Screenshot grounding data
========

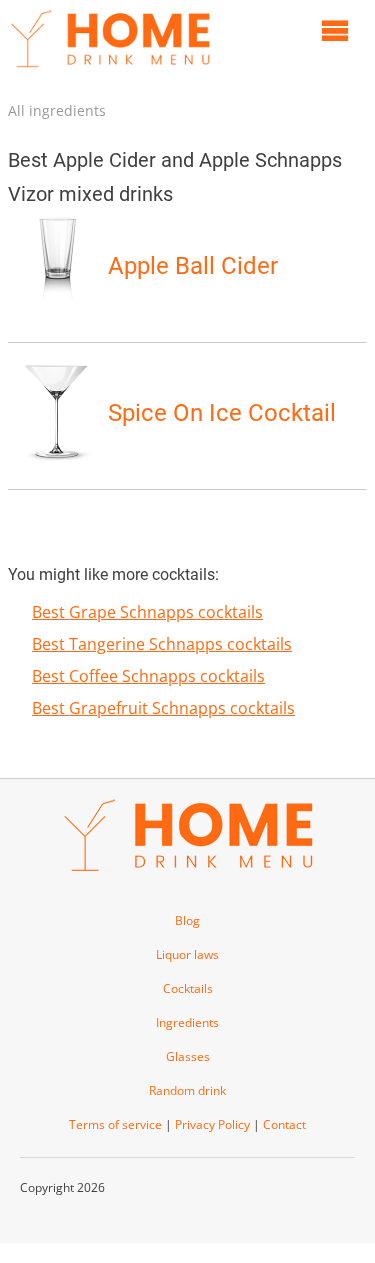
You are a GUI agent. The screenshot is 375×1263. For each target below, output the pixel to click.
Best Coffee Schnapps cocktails (148, 676)
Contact (284, 1124)
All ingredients (57, 110)
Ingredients (187, 1022)
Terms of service (115, 1124)
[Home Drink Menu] (110, 72)
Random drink (187, 1090)
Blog (187, 920)
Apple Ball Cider (193, 266)
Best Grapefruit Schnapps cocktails (163, 708)
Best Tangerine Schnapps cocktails (162, 644)
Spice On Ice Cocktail (222, 413)
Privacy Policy (212, 1124)
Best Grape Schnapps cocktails (147, 612)
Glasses (188, 1056)
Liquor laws (187, 954)
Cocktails (188, 988)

========

▶ **Required action**:
Please copy the line that contains "Ingredients (187, 1022)" and each line after it through the end of the records, exactly, and no other lines.

▶ **Answer to this exercise**:
Ingredients (187, 1022)
Terms of service (115, 1124)
[Home Drink Menu] (110, 72)
Random drink (187, 1090)
Blog (187, 920)
Apple Ball Cider (193, 266)
Best Grapefruit Schnapps cocktails (163, 708)
Best Tangerine Schnapps cocktails (162, 644)
Spice On Ice Cocktail (222, 413)
Privacy Policy (212, 1124)
Best Grape Schnapps cocktails (147, 612)
Glasses (188, 1056)
Liquor laws (187, 954)
Cocktails (188, 988)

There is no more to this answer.